Making a web crawler in OTP

606 views
Skip to first unread message

Benjamin Tan

unread,
Dec 30, 2013, 12:14:25 AM12/30/13
to elixir-l...@googlegroups.com
Hi All! 

Been trying to wrap my head around OTP by making myself a web-crawler. 


The layout is pretty simple:

Workers are :temporary, and essentially the ones doing the crawling. The WorkerSupervisor uses a :simple_one_for_one strategy.

I'm using HTTPotion to retrieve the pages, and that's the only external dependency I have so far.

DbServer currently just helps keep track of fetched urls and new urls.
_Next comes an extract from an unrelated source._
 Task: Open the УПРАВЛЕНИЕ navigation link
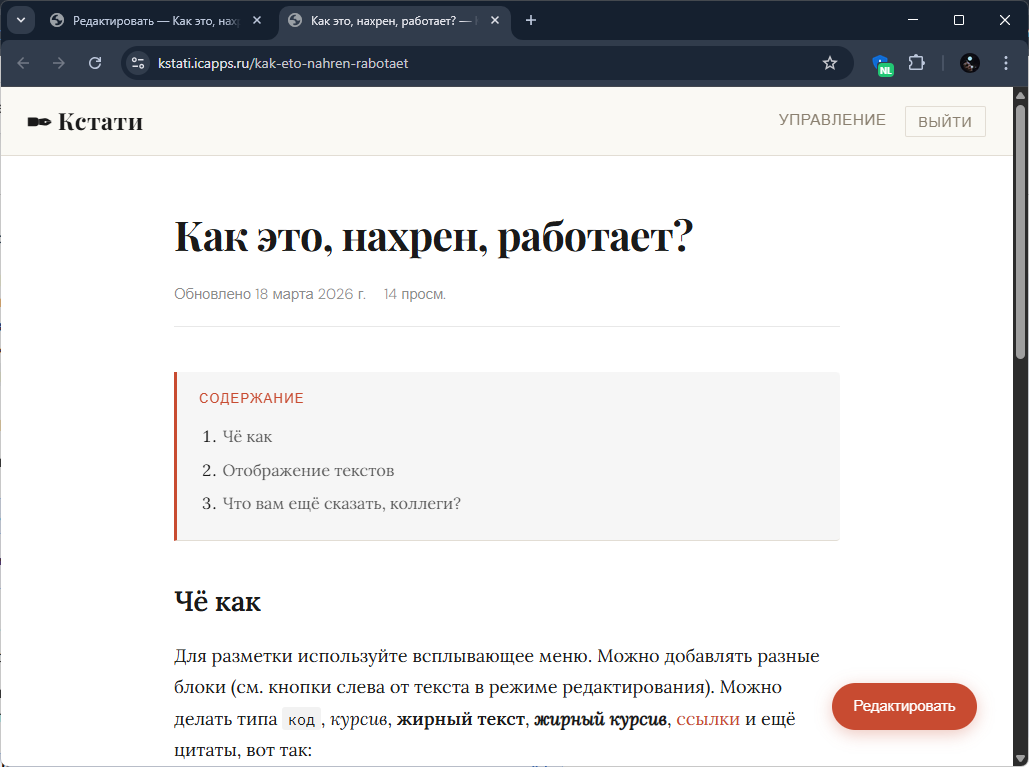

The main entry point of the program is Exrachnid.crawl

When this executes, I get errors that look like: 

=ERROR REPORT==== 30-Dec-2013::13:04:20 ===
** Generic server <0.94.0> terminating
** Last message in was {tcp_closed,#Port<0.4182>}
** When Server state == {state,"www.zalora.sg",80,5000,#Ref<0.0.0.586>,false,
                               undefined,[],false,#Port<0.4182>,false,[],
                               {[],[]},
                               undefined,idle,undefined,<<>>,0,0,[],undefined,
                               undefined,true,undefined,false,undefined,
                               undefined,<<>>,0,false,147471,1,undefined}
** Reason for termination ==
** connection_closed

=ERROR REPORT==== 30-Dec-2013::13:04:21 ===
** Generic server <0.218.0> terminating
** Last message in was {'$gen_cast',
                           {crawl,
                               <<"www.zalora.sg/men/sports/sports-skate/">>}}
** When Server state == []
** Reason for termination ==
** {{'Elixir.HTTPotion.HTTPError','__exception__',<<"retry_later">>},
    [{'Elixir.HTTPotion',request,5,
         [{file,
              "/Users/rambo/code/elixir-code/exrachnid/deps/httpotion/lib/httpotion.ex"},
          {line,134}]},
     {'Elixir.Exrachnid.Worker',handle_cast,2,
         [{file,
              "/Users/rambo/code/elixir-code/exrachnid/lib/exrachnid/worker.ex"},
          {line,38}]},
     {gen_server,handle_msg,5,[{file,"gen_server.erl"},{line,607}]},
     {proc_lib,init_p_do_apply,3,[{file,"proc_lib.erl"},{line,239}]}]}

=ERROR REPORT==== 30-Dec-2013::13:04:21 ===
** Generic server <0.221.0> terminating
** Last message in was {'$gen_cast',
                           {crawl,
                               <<"www.zalora.sg/men/sports/sports-others/">>}}


The offending piece of code apparently comes from the Worker:

  def handle_cast({ :crawl, url }, _state) do
    case HTTPotion.get(url, @user_agent, []) do
      Response[body: body, status_code: status, headers: _headers] when status in 200..299 ->
        
        Exrachnid.add_fetched_url(url)

        host = URI.parse(url).host
        
        # Add extracted links
        body          
          |> extract_links(host)
          |> Exrachnid.add_new_urls

      _ -> 
        # TODO: Do nothing yet.
    end
    { :stop, :normal, [] }
  end

Not really sure what is going on here. I have other questions:

Is handle_cast alright to use as in above (as opposed to handle_call)? In this case, once crawling is done, I want the worker to terminate, hence the { :stop, :normal, [] }.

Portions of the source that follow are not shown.